Belgium Belgian American United States
Pat Du Pre
Total population
361,667 (2010 census)[1]
Regions with significant populations
Wisconsin, Michigan, Illinois, California, Minnesota
Languages
American English, Flemish, Belgian French, German
Religion
Roman Catholicism (major religion), Protestantism and lesser extent of Irreligion and Atheism
Related ethnic groups
Dutch Americans, French Americans, German Americans

Belgian Americans are United States citizens of Belgian ancestry, although "Belgian" is not considered an ethnic term (Flemings and Walloons are the two largest ethnic groups in Belgium).[2] There were no Belgians anywhere in the world before 1830, the year of the de jure establishment of Belgium (although the name "Belgium" was already used to distinguish the Southern Netherlands from the Netherlands). Prior to 1830, immigrants from the region (now officially Belgium) identified themselves as either Dutch or French Americans; hence, tracing family roots to a place in Belgium does not make one a Belgian American per se.

History

During the 17th century, colonists from the Southern Netherlands (currently Belgium) lived in several of the Thirteen Colonies of North America. Settlements already existed in New York—in Wallabout (Brooklyn), on Long Island and Staten Island—and New Jersey (Hoboken, Jersey City, Pavonia, Communipaw, and Wallkill). Later, other settlers moved into the Middle States. Many names are derived from the Walloon immigrants who settled there and the Dutch versions of Walloon words used to describe a locale. There were also Southern Netherlands colonies in Connecticut, Delaware, and Pennsylvania established primarily by Walloons, many of whom arrived with the Dutch West India Company (founded by Willem Usselincx, a Fleming).
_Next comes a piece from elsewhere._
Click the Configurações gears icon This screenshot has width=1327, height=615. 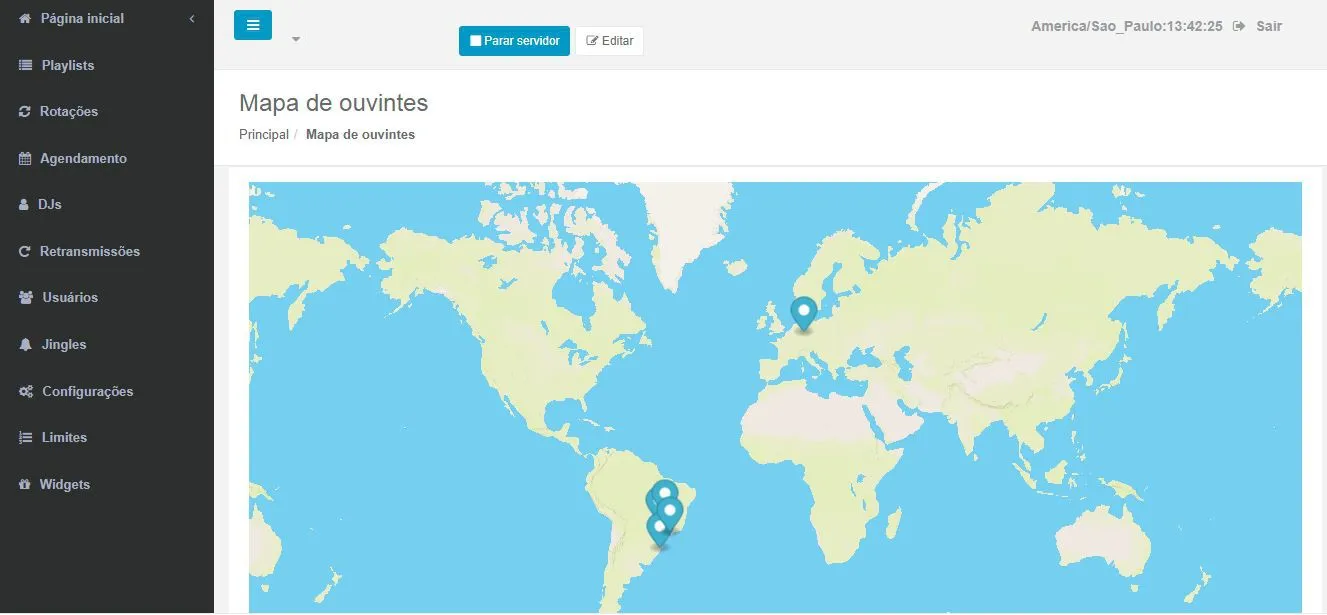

In the 17th and 18th centuries many Belgians left their mark on U.S. history, including Lord Baltimore (whose family in Flemish Belgium were aristocrats). Belgian officers also fought during the American Revolutionary War; these included Charles De Pauw (a Fleming who accompanied Lafayette to North America), Thomas Van Gaasbeck, Jacques Rapalje, Anthony Van Etten and Johannes Van Etten.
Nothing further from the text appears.